Data to use section start

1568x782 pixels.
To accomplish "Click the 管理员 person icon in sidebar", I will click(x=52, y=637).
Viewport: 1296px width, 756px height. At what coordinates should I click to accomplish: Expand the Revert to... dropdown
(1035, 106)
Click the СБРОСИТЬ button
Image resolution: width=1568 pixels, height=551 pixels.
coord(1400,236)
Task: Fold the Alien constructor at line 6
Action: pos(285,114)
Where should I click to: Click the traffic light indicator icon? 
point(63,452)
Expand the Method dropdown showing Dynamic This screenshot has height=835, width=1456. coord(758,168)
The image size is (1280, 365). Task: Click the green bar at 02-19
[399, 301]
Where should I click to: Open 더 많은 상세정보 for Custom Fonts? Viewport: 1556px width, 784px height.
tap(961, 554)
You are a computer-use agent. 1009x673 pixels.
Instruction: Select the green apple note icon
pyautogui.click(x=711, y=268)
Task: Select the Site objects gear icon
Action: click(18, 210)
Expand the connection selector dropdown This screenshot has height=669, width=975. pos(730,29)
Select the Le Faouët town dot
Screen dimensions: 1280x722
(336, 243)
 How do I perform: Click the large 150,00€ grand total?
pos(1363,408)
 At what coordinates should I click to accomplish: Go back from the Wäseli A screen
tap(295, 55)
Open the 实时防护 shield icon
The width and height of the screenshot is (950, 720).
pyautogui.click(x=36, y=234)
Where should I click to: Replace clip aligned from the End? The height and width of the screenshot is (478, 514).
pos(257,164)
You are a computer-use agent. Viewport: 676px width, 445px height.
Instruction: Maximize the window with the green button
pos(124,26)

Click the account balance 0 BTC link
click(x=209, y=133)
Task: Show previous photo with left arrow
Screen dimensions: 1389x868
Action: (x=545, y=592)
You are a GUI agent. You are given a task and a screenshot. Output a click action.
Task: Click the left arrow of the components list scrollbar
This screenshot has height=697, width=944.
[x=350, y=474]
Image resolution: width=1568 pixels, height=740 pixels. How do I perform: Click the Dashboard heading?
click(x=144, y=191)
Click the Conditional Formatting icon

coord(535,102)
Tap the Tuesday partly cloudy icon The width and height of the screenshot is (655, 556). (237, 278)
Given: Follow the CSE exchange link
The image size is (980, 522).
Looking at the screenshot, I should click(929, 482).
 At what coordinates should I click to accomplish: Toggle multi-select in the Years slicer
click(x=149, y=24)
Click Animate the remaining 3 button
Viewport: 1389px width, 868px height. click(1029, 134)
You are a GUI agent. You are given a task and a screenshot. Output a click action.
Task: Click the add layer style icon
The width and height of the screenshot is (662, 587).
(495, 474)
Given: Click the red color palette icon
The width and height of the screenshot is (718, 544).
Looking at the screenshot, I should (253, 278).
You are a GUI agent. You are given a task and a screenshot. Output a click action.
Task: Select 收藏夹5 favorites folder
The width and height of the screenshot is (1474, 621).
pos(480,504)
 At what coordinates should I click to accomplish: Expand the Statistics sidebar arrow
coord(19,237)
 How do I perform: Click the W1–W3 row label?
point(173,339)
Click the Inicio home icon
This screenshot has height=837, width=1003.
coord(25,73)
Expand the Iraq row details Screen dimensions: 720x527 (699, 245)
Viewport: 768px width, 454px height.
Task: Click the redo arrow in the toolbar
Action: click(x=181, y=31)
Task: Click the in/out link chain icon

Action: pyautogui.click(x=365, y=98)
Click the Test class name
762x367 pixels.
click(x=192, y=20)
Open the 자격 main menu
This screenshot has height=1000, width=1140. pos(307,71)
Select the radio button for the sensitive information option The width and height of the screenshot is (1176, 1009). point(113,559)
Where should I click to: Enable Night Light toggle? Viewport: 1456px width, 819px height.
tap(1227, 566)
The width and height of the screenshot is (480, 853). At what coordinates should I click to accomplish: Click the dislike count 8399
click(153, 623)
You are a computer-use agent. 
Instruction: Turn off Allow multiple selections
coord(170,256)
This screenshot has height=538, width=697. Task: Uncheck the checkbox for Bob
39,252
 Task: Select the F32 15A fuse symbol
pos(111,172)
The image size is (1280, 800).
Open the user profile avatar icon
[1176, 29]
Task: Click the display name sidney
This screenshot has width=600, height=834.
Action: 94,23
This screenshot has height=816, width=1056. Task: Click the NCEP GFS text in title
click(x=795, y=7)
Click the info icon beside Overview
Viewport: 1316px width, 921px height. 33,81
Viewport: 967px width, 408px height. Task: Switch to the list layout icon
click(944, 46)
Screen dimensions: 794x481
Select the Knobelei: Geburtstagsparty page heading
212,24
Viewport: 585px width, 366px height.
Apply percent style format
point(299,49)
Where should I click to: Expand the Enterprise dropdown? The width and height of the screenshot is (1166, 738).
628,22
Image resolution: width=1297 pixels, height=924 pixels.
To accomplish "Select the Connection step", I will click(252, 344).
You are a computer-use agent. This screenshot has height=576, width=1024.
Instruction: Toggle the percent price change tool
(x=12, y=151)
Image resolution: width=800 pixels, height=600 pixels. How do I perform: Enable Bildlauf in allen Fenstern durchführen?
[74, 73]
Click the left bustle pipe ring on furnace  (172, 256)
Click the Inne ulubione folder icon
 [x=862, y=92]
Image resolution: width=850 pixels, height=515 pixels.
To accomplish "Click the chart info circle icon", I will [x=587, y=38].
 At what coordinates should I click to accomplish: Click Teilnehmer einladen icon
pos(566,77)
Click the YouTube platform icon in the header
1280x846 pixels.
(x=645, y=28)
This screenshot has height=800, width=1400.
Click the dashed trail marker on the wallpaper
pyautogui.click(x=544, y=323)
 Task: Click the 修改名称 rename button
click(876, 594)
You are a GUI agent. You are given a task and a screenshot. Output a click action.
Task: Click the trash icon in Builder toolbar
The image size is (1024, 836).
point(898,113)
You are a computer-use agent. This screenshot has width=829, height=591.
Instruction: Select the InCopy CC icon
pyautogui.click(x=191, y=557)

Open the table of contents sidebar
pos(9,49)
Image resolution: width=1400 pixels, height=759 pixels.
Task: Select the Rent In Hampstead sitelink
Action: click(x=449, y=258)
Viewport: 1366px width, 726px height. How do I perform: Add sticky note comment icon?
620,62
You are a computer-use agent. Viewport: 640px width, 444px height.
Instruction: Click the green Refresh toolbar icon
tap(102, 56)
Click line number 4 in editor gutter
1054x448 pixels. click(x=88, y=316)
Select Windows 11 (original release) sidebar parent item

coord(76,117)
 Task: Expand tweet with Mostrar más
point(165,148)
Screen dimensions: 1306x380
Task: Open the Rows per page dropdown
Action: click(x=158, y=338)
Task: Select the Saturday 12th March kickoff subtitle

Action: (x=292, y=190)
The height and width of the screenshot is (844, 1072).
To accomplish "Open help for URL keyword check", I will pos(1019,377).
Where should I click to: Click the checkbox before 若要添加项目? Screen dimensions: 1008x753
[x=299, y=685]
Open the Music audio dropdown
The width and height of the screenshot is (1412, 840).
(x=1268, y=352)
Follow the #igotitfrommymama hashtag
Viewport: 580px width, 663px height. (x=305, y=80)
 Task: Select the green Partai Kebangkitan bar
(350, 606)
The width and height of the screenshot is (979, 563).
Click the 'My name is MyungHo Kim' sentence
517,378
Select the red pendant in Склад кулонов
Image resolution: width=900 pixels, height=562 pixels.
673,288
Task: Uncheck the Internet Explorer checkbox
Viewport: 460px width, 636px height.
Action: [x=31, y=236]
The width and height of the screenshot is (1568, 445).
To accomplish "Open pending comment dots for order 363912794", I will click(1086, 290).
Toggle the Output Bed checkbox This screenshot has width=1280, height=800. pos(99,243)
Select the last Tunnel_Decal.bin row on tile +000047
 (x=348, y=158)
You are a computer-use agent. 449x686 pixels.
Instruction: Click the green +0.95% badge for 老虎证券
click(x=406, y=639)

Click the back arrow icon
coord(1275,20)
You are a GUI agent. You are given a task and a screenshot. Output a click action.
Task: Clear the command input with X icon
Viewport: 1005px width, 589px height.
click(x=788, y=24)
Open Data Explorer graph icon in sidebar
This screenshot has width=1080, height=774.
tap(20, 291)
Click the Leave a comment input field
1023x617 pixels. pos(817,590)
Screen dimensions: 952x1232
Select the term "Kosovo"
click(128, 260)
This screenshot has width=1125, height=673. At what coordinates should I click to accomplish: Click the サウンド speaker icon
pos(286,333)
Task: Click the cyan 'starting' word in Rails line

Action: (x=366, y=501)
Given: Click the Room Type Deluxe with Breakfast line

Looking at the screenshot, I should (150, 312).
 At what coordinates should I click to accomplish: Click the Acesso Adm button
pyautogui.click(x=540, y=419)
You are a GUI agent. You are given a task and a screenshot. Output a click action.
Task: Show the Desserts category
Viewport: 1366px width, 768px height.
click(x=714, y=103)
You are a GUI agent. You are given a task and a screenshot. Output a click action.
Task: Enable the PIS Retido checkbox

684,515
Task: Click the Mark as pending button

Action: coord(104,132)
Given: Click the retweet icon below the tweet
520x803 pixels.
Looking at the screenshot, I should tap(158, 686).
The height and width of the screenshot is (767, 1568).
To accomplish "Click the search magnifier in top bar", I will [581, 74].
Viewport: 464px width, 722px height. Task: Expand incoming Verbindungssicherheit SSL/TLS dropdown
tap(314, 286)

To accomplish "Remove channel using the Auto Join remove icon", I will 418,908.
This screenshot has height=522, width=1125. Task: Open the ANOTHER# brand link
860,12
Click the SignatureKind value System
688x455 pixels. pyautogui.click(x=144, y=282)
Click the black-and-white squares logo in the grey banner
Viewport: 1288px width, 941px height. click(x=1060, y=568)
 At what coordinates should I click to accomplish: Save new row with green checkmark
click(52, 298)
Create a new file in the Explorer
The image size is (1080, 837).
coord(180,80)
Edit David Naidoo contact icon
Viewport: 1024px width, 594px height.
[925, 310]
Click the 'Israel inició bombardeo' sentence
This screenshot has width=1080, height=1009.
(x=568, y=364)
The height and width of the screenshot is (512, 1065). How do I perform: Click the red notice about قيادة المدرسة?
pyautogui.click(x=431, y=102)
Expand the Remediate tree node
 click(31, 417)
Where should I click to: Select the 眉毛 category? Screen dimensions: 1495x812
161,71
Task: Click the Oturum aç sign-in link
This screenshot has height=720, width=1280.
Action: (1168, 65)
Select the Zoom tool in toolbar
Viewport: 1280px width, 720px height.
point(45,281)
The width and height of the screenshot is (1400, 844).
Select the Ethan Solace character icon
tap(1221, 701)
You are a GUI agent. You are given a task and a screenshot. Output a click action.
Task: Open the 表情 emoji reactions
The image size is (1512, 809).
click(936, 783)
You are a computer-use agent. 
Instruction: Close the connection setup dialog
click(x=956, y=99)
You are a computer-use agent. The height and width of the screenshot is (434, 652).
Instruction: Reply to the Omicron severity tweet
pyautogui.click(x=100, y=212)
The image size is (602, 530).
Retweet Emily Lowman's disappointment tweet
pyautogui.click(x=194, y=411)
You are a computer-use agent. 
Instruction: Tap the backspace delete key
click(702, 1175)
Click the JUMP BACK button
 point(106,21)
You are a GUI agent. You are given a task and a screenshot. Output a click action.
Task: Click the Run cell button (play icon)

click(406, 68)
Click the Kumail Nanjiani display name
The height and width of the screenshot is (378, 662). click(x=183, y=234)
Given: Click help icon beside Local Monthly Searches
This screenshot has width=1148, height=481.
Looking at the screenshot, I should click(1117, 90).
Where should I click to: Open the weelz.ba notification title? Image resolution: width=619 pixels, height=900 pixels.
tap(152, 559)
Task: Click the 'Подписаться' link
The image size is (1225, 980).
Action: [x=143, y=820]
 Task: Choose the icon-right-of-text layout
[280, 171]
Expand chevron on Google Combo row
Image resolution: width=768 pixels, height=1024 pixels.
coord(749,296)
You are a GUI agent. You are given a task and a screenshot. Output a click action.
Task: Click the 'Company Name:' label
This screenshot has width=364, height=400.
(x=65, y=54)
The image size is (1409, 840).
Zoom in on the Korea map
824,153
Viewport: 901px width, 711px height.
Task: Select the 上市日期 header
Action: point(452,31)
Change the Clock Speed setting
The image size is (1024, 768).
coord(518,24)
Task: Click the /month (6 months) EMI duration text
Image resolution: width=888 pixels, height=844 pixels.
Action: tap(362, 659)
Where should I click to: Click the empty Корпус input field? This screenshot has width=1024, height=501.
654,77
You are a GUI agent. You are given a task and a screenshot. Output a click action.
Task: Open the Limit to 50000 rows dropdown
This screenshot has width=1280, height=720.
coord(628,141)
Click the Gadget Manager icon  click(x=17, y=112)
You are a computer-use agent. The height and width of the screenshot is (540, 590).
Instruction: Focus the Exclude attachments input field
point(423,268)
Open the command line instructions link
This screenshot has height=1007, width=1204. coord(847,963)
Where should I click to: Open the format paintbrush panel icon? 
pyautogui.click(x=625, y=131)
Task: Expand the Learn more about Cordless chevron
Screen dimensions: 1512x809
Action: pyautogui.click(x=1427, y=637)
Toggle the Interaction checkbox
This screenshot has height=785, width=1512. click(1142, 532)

Data to use section end

* **Your task**
Print exactly the lines above, starting at the line that contains "Zoom in on the Korea map" and ending with the last line of the records, both included.

* **Exercise solution**
Zoom in on the Korea map
824,153
Viewport: 901px width, 711px height.
Task: Select the 上市日期 header
Action: point(452,31)
Change the Clock Speed setting
The image size is (1024, 768).
coord(518,24)
Task: Click the /month (6 months) EMI duration text
Image resolution: width=888 pixels, height=844 pixels.
Action: tap(362, 659)
Where should I click to: Click the empty Корпус input field? This screenshot has width=1024, height=501.
654,77
You are a GUI agent. You are given a task and a screenshot. Output a click action.
Task: Open the Limit to 50000 rows dropdown
This screenshot has width=1280, height=720.
coord(628,141)
Click the Gadget Manager icon  click(x=17, y=112)
You are a computer-use agent. The height and width of the screenshot is (540, 590).
Instruction: Focus the Exclude attachments input field
point(423,268)
Open the command line instructions link
This screenshot has height=1007, width=1204. coord(847,963)
Where should I click to: Open the format paintbrush panel icon? 
pyautogui.click(x=625, y=131)
Task: Expand the Learn more about Cordless chevron
Screen dimensions: 1512x809
Action: pyautogui.click(x=1427, y=637)
Toggle the Interaction checkbox
This screenshot has height=785, width=1512. click(1142, 532)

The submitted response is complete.